Tapi jika rindu hadir, siapakah yang bisa menghentikannya. Tidak bisa diatur seperti cuaca yang tiba tiba menjadi mendung dan mendadak hujan.
Hanya bisa dirasakan saat tetesannya mengenai kulit dan membasahi hatinya.
"Siappp pak!" Jawab Elis saat Ardy ngoceh menasehatinya untuk tidak melakukan banyak hal yang mengganggu kesehatanya.
Mereka sampai lebih awal ditempat yang dituju.
Elis turun dari mobil dan membawa gitarnya. Menyingkir supaya tidak mengganggu orang yang mondar-mandir disekitarnya.
Dia duduk dibawah sebuah pohon. Memakai topi, jaket kuning, dan sepatu kets.
Mulai memetik gitar dan bersenandung, sambil sesekali melirik Ardy yang sibuk memberikan instruksi kepada bawahannya.
Angin berhembus menyibakkan rambutnya. Dia terus bersenandung dan menikmati setiap petikan gitar yang terdengar lembut ditelinga.
Ardy telah selesai kemudian berbalik dan duduk disamping Elis. Matanya bersinar melihat cara Elis mainkan gitarnya.
Dia mendekat dan mengambil gitar dari tangan Elis. Tanganya mulai lincah memainkan sebuah lagu kesukaannya.
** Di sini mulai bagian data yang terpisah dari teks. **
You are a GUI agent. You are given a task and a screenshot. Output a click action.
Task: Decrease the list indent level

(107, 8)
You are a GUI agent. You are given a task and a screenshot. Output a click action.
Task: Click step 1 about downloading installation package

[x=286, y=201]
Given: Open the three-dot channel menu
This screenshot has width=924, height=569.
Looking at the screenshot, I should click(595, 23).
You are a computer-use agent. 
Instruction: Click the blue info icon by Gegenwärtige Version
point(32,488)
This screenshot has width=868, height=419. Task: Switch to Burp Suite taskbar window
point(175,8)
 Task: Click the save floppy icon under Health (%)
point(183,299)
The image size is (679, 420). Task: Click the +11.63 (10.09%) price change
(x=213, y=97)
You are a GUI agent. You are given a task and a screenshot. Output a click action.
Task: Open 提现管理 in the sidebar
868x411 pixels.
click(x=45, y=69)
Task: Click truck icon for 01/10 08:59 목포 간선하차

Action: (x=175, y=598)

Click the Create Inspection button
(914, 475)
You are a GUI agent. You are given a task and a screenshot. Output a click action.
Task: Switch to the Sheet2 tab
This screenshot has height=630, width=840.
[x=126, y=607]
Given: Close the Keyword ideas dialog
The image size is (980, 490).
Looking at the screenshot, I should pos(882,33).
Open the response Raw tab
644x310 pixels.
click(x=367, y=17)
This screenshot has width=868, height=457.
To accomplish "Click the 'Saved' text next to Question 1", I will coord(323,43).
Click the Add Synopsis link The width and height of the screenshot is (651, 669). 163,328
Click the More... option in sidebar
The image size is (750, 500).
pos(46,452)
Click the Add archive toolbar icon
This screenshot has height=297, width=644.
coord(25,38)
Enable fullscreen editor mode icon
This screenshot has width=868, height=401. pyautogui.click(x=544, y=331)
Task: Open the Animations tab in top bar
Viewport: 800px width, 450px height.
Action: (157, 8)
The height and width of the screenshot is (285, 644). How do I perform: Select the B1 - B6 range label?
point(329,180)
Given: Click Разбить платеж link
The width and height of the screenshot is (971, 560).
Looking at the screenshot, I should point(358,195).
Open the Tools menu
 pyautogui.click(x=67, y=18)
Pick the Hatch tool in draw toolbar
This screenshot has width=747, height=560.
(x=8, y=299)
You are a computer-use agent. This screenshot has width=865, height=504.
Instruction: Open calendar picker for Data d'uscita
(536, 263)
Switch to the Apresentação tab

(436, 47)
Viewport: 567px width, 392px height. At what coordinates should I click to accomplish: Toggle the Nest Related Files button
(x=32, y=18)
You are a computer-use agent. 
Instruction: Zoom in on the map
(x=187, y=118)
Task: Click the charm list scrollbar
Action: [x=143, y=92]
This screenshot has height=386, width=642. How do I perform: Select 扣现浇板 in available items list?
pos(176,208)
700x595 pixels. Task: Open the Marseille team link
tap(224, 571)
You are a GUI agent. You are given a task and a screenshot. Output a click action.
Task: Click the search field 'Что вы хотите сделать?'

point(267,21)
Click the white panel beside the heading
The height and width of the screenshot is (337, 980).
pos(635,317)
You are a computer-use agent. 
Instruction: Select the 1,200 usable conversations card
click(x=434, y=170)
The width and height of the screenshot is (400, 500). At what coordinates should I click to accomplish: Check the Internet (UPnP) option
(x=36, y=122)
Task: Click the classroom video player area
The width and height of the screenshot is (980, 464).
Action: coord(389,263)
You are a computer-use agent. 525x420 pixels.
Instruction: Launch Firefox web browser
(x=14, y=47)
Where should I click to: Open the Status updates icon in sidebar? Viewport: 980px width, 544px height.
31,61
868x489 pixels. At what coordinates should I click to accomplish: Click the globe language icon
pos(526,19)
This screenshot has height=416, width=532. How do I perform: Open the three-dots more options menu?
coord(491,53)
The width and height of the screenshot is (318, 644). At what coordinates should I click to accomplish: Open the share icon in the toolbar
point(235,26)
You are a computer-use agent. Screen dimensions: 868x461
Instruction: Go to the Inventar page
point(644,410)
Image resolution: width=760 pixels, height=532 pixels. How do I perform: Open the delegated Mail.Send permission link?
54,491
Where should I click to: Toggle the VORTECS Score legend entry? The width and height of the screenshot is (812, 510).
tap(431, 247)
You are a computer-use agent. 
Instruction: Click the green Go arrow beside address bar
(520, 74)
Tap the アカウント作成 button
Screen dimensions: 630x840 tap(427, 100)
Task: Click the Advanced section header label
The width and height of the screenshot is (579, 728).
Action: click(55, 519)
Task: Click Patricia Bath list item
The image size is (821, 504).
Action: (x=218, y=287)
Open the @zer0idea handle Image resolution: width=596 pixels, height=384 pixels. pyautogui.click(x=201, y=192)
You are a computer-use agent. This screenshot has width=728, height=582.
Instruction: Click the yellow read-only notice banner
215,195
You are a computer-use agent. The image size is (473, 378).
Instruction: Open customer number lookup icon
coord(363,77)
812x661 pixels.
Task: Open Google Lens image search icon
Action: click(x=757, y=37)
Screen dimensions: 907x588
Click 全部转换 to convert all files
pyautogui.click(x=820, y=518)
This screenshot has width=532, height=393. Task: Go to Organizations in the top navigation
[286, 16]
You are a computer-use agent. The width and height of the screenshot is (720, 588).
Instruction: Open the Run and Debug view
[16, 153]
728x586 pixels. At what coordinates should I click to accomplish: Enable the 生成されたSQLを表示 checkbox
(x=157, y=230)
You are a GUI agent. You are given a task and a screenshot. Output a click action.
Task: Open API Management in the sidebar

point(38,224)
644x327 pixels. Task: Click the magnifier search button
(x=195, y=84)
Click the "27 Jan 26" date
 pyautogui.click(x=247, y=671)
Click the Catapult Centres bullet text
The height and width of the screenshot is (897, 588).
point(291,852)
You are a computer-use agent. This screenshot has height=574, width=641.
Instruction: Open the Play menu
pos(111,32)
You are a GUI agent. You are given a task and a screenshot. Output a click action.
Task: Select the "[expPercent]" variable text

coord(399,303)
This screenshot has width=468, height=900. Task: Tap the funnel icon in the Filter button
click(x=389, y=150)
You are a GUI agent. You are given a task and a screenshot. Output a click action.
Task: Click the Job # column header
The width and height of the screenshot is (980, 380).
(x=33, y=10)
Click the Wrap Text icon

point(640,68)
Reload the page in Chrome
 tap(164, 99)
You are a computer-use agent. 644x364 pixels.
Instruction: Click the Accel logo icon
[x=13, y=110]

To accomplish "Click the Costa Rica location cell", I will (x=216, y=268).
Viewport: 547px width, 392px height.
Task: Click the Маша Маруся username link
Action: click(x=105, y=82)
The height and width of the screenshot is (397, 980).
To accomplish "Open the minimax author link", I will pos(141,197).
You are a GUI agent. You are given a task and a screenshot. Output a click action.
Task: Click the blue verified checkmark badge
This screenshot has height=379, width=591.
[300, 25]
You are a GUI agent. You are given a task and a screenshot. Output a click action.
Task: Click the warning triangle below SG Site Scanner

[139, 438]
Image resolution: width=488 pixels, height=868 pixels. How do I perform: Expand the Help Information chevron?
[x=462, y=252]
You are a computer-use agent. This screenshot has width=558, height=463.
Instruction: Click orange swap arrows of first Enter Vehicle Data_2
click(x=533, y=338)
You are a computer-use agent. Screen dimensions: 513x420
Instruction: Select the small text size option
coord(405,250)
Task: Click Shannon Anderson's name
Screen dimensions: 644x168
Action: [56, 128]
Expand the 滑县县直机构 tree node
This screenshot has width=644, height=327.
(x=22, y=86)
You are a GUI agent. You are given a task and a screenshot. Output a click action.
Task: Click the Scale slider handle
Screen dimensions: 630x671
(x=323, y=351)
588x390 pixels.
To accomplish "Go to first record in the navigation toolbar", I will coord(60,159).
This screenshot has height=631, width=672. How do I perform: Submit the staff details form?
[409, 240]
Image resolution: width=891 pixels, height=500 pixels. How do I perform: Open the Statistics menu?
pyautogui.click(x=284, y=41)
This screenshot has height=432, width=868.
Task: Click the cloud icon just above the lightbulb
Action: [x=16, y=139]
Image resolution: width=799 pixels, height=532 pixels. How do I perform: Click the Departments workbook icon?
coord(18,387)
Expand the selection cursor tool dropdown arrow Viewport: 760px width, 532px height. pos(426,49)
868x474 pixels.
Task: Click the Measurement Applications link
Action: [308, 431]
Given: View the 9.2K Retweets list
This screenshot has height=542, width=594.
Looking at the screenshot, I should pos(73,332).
Lagu tentang rahasia hatinya yang mengalun melalui lagu yang dinyanyikannya lirih.
"Dua wanita berharga dalam hidupnya, mengisi dan memberi warna bagi perjalanan dan juga menjadi kelemahanya." Begitulah kira-kira salah satu lirik lagunya.
Elis mulai menyandarkan kepalanya dan sesekali bersenandung jika dia mengingat lirik lagunya.
"Segalanya seperti mimpi, dan tak kumengerti.
Waktu berjalan menyesatkan hati.
Kenangan yang mengantarkan pada persimpangan jiwa.
Hati yang terus bergetar sulit tereda.
Ketidakberdayaan menjadi alasan bagi jiwa yang rapuh untuk bersembunyi.
Sampaikan pada hati ini jangan terus memaksa.
__ADS_1
Jiwa bisa rapuh karenanya.
Hati menjadi tak bertuan karena rindu yang tertahan.
Angin jangan kau bawa badai lalu menenggelamkannya.
Kau takkan sanggup melihat kehancurannya."
Salah satu bunyi bait lagunya. Ardy begitu tampan saat menyanyi dan bermain gitar.
Sulit melawan pesonanya, dan meredakan gemuruh dalam jiwa karena terbawa suasana.
"Aku ingin terus memandangimu, setiap jam, setiap menit, detik, seharian....". Gumam Elis tanpa disadarinya.
"Kamu mengatakan sesuatu?"Tanya Ardy mendengan bisikan ngga jelas.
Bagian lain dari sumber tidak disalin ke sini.